According to the website Subsidence Report an estimated 20% of homes in England Wales are subject to the risk of damage to their foundations as the ground on which they built shrinks when it dries out and swells when it gets wet. Each year, subsidence is responsible for as much damage as that caused by flooding and in the past 10 years has cost the economy some £3 billion – subsidence therefore being the most biggest and most damaging geological peril in the country.
What is it?
Subsidence is in fact a very simple concept – it refers to the foundations of a building moving downwards because the ground on which the foundations are dug no longer supports their weight.
That failure in the ground’s ability to support the weight of the building may be caused by it shrinking as it dries out, or, paradoxically perhaps, by it becoming too wet.
What causes it?
Reasons for the ground either becoming too wet or drying out and shrinking is largely due to changes in the weather.
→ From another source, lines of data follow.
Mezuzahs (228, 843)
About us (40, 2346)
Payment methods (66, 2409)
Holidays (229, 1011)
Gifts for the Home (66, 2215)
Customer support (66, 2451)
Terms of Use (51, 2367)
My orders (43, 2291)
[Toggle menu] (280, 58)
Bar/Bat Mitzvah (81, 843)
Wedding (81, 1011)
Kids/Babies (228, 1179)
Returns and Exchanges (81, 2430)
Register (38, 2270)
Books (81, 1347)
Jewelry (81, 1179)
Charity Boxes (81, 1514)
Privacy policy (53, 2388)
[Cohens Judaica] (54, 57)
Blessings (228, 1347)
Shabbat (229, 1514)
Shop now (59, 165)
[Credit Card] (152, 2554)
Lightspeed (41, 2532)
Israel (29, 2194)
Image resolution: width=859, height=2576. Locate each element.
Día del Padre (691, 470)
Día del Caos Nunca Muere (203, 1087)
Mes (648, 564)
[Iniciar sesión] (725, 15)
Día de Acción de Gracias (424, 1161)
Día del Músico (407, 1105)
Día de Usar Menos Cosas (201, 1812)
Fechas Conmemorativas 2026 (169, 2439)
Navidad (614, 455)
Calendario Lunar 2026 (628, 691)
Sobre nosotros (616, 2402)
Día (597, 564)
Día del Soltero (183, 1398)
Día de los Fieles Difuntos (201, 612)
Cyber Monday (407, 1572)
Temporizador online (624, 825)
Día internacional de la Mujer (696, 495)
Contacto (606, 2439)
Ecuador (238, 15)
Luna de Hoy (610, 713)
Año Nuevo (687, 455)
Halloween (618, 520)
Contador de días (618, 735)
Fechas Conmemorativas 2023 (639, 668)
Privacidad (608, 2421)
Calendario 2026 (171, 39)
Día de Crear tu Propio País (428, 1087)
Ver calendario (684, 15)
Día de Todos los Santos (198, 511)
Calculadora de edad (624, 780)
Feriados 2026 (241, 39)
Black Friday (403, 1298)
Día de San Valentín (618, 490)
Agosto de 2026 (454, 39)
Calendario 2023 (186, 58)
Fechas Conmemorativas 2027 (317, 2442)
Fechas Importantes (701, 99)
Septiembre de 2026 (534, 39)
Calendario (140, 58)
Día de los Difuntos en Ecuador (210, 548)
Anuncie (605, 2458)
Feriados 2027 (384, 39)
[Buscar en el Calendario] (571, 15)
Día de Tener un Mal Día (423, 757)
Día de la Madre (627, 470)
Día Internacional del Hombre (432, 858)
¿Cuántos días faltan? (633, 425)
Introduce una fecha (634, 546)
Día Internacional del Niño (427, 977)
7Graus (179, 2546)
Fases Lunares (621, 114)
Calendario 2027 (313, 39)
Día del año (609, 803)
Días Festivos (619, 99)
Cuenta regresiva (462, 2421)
Probably the greatest danger comes during periods of especially dry weather – and recent weather conditions may be ringing a few alarm bells as far as subsidence is concerned. Writing on the BBC website, for example, weatherman Paul Hudson has commented that after record high average temperatures during June and July of 2014, September appears to have been one of the driest on record.
During such dry periods clay soils in particular are prone to shrink and this effect may be exacerbated by tree roots spreading in search of water and causing a further collapse of load bearing soil. According to Subsidence Support, nearly two-thirds of all subsidence insurance claims arise from the effect of trees growing close to an affected building.
What are the signs and what can you do about it?
Although the most common signs of subsidence are cracks in the walls of a property and a possible disturbance in the floor levels, these same symptoms may be evident in a number of other problems too.
Your response to the problem may depend on the area in which you live and the incidence of previous subsidence in the region – clay soils, the growth of trees and shrubs close to the property or past mining and other extraction industries may all contribute to an increased risk.
One of your primary defences may lie in insuring against the risk of subsidence. By no means all home insurance policies include this peril, so you might want to consult a specialist in non-standard cover – such as that provided by us at GSI Insurance – in order to ensure that your are adequately protected.
Mitigating the risks
Even with the relevant insurance in place, you may still be expected to play your part in mitigating the risks of subsidence.
One of the principal ways in which you may be able to make a positive contribution in this regard is to take particular care of trees or shrubs growing in close proximity to your property.
Although the roots are almost certain to be a major cause of subsidence, expert opinion is generally against the complete removal of such trees and shrubs – since this may leave a hole in the ground which itself causes further potential for subsidence. The preferred course of action, therefore, is to limit further growth of the roots by lopping and pruning the branches above ground and, by reducing the foliage also reducing the root system’s demand for water. We recommend you seek expert advice if you are concerned about trees and shrubs affecting your property.